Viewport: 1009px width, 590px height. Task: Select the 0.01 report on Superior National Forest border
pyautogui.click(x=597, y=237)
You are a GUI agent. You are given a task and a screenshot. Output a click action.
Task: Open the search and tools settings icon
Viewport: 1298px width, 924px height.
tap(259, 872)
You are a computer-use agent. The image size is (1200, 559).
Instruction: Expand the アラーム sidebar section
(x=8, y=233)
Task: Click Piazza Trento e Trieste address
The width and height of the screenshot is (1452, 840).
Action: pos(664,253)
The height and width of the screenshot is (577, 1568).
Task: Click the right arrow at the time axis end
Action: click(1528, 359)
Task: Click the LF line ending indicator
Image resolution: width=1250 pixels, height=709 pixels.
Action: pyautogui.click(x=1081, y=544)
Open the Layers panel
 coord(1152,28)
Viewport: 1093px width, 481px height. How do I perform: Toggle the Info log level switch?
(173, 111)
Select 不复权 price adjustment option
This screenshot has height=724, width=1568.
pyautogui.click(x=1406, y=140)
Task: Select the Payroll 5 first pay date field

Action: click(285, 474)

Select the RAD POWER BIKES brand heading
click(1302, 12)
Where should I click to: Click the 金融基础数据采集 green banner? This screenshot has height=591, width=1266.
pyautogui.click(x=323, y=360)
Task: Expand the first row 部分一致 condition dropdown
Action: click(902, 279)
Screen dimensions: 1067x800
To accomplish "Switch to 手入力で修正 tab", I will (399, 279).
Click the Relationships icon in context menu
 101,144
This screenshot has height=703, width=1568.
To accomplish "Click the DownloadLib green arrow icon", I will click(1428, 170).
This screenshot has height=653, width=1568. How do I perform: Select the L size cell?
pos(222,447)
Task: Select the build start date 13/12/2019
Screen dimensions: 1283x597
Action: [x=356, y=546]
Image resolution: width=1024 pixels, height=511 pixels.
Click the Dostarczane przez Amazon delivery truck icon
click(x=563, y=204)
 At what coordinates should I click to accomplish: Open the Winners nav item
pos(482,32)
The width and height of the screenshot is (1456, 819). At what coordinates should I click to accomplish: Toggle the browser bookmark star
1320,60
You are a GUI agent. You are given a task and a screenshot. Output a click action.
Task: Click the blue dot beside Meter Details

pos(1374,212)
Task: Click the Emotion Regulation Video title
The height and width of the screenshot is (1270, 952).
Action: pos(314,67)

____

Instructions for the task. Quote every one of the records above word for word, keeping their order.

Written response.
Viewport: 1009px width, 590px height. Task: Select the 0.01 report on Superior National Forest border
pyautogui.click(x=597, y=237)
You are a GUI agent. You are given a task and a screenshot. Output a click action.
Task: Open the search and tools settings icon
Viewport: 1298px width, 924px height.
tap(259, 872)
You are a computer-use agent. The image size is (1200, 559).
Instruction: Expand the アラーム sidebar section
(x=8, y=233)
Task: Click Piazza Trento e Trieste address
The width and height of the screenshot is (1452, 840).
Action: pos(664,253)
The height and width of the screenshot is (577, 1568).
Task: Click the right arrow at the time axis end
Action: click(1528, 359)
Task: Click the LF line ending indicator
Image resolution: width=1250 pixels, height=709 pixels.
Action: pyautogui.click(x=1081, y=544)
Open the Layers panel
 coord(1152,28)
Viewport: 1093px width, 481px height. How do I perform: Toggle the Info log level switch?
(173, 111)
Select 不复权 price adjustment option
This screenshot has height=724, width=1568.
pyautogui.click(x=1406, y=140)
Task: Select the Payroll 5 first pay date field

Action: click(285, 474)

Select the RAD POWER BIKES brand heading
click(1302, 12)
Where should I click to: Click the 金融基础数据采集 green banner? This screenshot has height=591, width=1266.
pyautogui.click(x=323, y=360)
Task: Expand the first row 部分一致 condition dropdown
Action: click(902, 279)
Screen dimensions: 1067x800
To accomplish "Switch to 手入力で修正 tab", I will (399, 279).
Click the Relationships icon in context menu
 101,144
This screenshot has height=703, width=1568.
To accomplish "Click the DownloadLib green arrow icon", I will click(1428, 170).
This screenshot has height=653, width=1568. How do I perform: Select the L size cell?
pos(222,447)
Task: Select the build start date 13/12/2019
Screen dimensions: 1283x597
Action: [x=356, y=546]
Image resolution: width=1024 pixels, height=511 pixels.
Click the Dostarczane przez Amazon delivery truck icon
click(x=563, y=204)
 At what coordinates should I click to accomplish: Open the Winners nav item
pos(482,32)
The width and height of the screenshot is (1456, 819). At what coordinates should I click to accomplish: Toggle the browser bookmark star
1320,60
You are a GUI agent. You are given a task and a screenshot. Output a click action.
Task: Click the blue dot beside Meter Details

pos(1374,212)
Task: Click the Emotion Regulation Video title
The height and width of the screenshot is (1270, 952).
Action: pos(314,67)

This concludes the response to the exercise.